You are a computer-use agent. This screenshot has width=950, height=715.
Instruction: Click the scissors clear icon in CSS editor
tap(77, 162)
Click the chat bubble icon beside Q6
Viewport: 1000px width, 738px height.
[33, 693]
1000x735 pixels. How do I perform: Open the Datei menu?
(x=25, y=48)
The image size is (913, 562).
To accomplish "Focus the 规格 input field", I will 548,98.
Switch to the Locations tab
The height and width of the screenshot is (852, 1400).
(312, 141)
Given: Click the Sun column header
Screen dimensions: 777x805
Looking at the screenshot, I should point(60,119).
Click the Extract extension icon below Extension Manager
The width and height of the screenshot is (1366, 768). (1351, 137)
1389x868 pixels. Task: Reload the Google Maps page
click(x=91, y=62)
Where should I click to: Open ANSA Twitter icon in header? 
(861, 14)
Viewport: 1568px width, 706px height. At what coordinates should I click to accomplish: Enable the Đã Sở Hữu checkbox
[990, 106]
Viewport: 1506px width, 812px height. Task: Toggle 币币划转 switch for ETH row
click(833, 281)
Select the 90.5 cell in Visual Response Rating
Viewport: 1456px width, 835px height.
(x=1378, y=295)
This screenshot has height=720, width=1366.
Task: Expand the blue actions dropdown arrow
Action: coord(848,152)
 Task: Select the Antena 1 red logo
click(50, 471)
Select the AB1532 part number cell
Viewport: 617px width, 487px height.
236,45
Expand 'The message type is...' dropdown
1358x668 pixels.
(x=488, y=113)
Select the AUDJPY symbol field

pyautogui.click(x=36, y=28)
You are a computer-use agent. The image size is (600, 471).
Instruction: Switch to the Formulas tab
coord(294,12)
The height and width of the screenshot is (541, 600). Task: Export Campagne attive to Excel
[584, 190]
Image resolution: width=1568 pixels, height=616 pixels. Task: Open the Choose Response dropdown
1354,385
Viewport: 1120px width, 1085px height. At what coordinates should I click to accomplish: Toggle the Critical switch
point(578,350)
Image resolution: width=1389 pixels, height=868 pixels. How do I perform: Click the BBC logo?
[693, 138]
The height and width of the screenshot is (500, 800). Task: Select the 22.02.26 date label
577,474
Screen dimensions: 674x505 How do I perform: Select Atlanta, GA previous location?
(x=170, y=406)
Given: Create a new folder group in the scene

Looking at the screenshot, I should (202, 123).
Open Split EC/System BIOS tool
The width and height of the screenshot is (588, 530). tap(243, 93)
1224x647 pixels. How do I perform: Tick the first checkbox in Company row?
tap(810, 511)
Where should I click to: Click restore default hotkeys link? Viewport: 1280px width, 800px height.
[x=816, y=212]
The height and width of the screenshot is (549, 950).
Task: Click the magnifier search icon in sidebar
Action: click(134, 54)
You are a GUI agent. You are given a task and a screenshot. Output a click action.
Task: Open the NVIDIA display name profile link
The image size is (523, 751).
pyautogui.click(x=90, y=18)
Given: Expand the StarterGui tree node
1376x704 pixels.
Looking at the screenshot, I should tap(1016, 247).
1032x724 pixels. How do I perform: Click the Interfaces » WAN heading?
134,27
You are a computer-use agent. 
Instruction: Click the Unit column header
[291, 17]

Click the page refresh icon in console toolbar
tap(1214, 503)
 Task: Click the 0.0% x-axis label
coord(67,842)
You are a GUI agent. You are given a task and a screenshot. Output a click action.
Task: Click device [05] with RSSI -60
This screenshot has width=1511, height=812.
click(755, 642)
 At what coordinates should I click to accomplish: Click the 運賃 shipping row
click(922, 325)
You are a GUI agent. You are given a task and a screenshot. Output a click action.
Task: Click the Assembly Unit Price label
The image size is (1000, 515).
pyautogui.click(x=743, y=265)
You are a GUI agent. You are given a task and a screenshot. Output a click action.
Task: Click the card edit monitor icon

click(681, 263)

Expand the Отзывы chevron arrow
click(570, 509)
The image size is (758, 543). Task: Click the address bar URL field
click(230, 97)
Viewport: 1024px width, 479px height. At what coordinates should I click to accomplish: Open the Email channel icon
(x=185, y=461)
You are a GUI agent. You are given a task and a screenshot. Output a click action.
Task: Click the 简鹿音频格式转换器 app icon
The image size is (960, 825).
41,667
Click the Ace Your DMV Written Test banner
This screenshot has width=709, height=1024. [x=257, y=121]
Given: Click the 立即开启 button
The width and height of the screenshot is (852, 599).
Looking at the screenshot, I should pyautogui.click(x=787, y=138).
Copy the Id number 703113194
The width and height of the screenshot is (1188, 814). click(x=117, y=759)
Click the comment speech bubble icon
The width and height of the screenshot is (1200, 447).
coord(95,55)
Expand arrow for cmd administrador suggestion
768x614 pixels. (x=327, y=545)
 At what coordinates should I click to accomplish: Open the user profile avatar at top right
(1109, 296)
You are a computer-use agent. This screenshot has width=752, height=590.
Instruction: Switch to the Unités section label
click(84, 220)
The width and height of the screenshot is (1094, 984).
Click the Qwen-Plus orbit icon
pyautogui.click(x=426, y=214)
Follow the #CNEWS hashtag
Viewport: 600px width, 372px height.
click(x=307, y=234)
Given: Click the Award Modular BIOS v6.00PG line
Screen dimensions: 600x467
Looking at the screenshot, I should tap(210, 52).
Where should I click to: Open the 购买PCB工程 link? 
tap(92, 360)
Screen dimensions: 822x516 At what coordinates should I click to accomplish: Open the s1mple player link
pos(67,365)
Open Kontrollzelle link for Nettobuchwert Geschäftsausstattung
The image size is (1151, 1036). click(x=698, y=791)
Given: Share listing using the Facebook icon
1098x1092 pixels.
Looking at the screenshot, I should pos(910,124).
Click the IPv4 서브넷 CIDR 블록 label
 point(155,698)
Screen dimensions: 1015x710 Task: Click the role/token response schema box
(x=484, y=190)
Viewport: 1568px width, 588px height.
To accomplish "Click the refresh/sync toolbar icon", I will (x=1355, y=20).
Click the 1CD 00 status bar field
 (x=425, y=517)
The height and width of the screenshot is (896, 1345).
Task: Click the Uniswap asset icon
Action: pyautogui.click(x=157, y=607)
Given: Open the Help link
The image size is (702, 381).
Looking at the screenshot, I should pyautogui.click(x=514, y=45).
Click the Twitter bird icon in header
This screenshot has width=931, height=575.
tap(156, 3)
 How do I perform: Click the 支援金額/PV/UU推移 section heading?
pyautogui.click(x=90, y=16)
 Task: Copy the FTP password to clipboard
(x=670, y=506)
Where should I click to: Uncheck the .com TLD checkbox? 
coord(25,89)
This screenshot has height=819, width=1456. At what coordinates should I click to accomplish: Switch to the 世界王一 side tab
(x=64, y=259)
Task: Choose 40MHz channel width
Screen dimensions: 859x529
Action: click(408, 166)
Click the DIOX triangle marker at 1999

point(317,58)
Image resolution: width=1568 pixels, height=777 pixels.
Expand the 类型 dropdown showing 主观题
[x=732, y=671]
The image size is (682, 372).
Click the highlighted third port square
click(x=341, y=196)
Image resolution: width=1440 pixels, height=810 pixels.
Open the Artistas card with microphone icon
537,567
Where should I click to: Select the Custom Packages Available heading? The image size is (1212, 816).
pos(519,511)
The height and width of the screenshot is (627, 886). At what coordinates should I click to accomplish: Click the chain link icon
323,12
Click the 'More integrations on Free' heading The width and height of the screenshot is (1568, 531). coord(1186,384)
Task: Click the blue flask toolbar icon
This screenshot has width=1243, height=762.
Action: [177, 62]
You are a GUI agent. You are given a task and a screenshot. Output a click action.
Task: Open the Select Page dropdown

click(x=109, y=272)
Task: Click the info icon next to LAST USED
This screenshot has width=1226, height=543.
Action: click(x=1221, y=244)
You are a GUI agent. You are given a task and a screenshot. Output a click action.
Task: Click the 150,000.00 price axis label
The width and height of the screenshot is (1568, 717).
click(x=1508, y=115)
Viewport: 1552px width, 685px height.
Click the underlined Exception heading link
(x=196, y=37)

Required action:
Look through the records and copy every line that has the word "computer".

Result of the exercise:
You are a computer-use agent. This screenshot has width=950, height=715.
You are a computer-use agent. The image size is (600, 471).
You are a computer-use agent. 
You are a computer-use agent. This screenshot has width=752, height=590.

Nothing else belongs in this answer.